··· GIVEN PASSAGE

|photo by purple javatroll / flickr|
A Mother told me this funny story that really happened. She had a little box of Scripture verses shaped like a loaf of bread on the kitchen table. And as she sat with her little boy they would take out a Scripture verse and read it and talk about it. One particular morning the little boy took out a tiny card that read: “I will trust and not be afraid.” That afternoon she took her son to see the movie “Oliver Twist.” In the film there is a very scary scene when everything on the screen is very dark and someone is being hanged—and is twisting in the wind. Little Davie stood up in the darkened theatre and said out loud: “I will trust and not be afraid.” And he sat down and wet his pants.
This has a familiar ring to me. How about you? We come here on Sunday and it is easy to believe. We say together: “I will trust and
not be afraid.” And then reality intrudes. You get in your car and go home. And you turn on the TV. Looks like all hell is breaking loose. You hear about ISIS and terrorism. Too many 21 year olds coming home in boxes. Some scandal in Washington. Or your back hurts and you have to go to the Doctor. Or maybe you have a fight with somebody you love. Or you get up one morning and the blahs hit you in the face. You read the Obituary column in the back of the paper and you notice underneath too many of those pictures—they are the same age as you—ooh. A child breaks our heart.

······

GOALS:
1) In the passage, which movie did the mother take her son to see?
2) Output the entries from the first line through the line containing "way (1349, 1494)" as a Markdown table with columns Row and Line, skipping blank lines.

··· STORED RECORDS

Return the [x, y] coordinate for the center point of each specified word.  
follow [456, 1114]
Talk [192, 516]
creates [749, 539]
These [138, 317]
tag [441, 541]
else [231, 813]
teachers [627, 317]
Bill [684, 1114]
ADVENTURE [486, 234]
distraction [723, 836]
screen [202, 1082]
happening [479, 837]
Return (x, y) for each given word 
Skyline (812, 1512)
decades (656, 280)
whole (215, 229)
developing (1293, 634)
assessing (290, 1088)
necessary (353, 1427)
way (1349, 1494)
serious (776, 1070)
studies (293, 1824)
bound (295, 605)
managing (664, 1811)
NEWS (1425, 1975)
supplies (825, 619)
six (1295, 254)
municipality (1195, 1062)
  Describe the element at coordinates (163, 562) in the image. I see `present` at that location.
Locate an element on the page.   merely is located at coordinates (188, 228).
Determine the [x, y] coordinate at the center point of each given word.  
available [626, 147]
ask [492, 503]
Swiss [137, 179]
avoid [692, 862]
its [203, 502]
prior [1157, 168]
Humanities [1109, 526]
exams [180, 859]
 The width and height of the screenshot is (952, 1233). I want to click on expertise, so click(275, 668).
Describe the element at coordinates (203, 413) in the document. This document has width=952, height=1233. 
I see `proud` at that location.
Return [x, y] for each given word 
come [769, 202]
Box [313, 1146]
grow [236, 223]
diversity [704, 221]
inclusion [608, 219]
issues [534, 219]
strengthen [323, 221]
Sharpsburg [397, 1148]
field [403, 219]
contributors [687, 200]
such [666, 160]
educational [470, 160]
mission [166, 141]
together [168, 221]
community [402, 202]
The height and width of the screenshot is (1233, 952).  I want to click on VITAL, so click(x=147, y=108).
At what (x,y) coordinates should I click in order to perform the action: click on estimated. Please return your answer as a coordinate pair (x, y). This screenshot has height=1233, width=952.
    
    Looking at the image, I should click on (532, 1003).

······

EXERCISE SOLUTIONS:
1) "Oliver Twist."

2)
| Row | Line |
|---|---|
| 1 | Return the [x, y] coordinate for the center point of each specified word.   |
| 2 | follow [456, 1114] |
| 3 | Talk [192, 516] |
| 4 | creates [749, 539] |
| 5 | These [138, 317] |
| 6 | tag [441, 541] |
| 7 | else [231, 813] |
| 8 | teachers [627, 317] |
| 9 | Bill [684, 1114] |
| 10 | ADVENTURE [486, 234] |
| 11 | distraction [723, 836] |
| 12 | screen [202, 1082] |
| 13 | happening [479, 837] |
| 14 | Return (x, y) for each given word  |
| 15 | Skyline (812, 1512) |
| 16 | decades (656, 280) |
| 17 | whole (215, 229) |
| 18 | developing (1293, 634) |
| 19 | assessing (290, 1088) |
| 20 | necessary (353, 1427) |
| 21 | way (1349, 1494) |